冒頭の男性のように家族仲が扶養照会によって破壊されたケースも多数あり、「きょうだいに罵倒され、それ以来、音信不通」「仲がよかった親きょうだいと気まずくなり、疎遠になってしまった」「弟に怒られ、住所も教えてもらえなくなった」など、家族の助け合いを求める扶養照会が家族をバラバラにしている結果に心が痛む。

上記のほかにも「言いふらされた」「恥と言われ、縁を切られた」など、関係が切れるだけでなく、被保護者の尊厳までをもズタズタにするのが扶養照会だ。

生活困窮は罪なのだろうか?

扶養照会さえなければ、この国が好む「家族の絆」は損なわれずに済む場合も多いのだ。しかも、何度も声を大にして言っているが、扶養照会をして実際に援助ができる家族はほとんどおらず、全国平均でも1.45%、都市部では0%という自治体も珍しくない。

何十年も前に別れた娘に、今の自分の姿を知られたくないから生活保護は受けられないと言って、子どものころの娘の写真を大事に財布に入れている路上生活者。

生活保護を申請した老親の扶養照会を受け取り、親を助けられない自分は不甲斐ないと責めてしまう子ども。

扶養照会通知が届いた親族から怒鳴り込まれたり、ビリビリに引き裂かれた用紙を送り返された福祉事務所職員。

そこには、いろいろな立場の人による悲痛な言葉で体験談がつづられていた。

これらの結果を踏まえ、私たち「つくろい東京ファンド」は生活保護問題対策全国会議のメンバーとともに、2月8日に厚労省に運用の見直しを申入れをした。この申入れは多くのメディアが報道し、国会でも連日、議題に上ることになった。

山がジリジリと動き出す

2月26日付けに厚労省から事務連絡が出され、既存のルールに若干の修正が入った。しかし、これはあくまで微修正でしかなかったため、3月17日に2度目となる申入れを行う。
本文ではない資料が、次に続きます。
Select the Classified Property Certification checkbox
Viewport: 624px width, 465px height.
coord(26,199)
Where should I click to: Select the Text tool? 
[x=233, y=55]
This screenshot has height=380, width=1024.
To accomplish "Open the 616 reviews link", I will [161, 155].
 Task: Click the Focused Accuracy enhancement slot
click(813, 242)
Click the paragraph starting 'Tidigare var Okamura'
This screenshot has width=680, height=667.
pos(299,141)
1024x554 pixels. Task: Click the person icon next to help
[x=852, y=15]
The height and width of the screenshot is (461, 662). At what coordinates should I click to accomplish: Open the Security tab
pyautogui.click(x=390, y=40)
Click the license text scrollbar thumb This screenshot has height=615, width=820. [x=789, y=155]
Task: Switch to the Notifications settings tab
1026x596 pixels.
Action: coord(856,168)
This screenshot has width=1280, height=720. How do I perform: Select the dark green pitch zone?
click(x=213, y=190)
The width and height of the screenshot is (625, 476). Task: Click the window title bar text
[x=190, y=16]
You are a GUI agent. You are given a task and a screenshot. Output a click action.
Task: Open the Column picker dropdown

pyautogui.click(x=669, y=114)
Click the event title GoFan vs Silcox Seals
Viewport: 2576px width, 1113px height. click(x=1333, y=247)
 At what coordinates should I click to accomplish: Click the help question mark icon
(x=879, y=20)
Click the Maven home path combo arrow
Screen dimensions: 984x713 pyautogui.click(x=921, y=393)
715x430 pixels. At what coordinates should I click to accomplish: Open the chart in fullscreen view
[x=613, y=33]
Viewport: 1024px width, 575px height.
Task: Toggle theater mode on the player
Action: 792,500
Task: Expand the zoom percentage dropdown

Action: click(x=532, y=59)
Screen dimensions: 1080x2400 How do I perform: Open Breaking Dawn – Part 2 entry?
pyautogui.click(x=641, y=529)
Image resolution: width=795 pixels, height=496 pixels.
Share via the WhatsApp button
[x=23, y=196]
このとき持参したインターネット署名は、2月8日の申し入れ時点で3万5806人分だったものが5万7478人分にも増えていた。

厚労省はホームページに、目立つように色のついた囲みをつけて以下のように記してある。

生活保護の申請は国民の権利です。生活保護を必要とする可能性はどなたにもあるものですので、ためらわずにご相談ください

生活保護が国民の「権利」であるのなら、申請する個人の意思が尊重されずに扶養照会が行われるのはおかしい。私たちはあくまで「被保護者の事前の承諾なしに扶養照会はしない」にこだわり、要望書を提出。生活保護問題対策全国会議の小久保哲郎弁護士が改善案を作成し、申入れ時に提出した。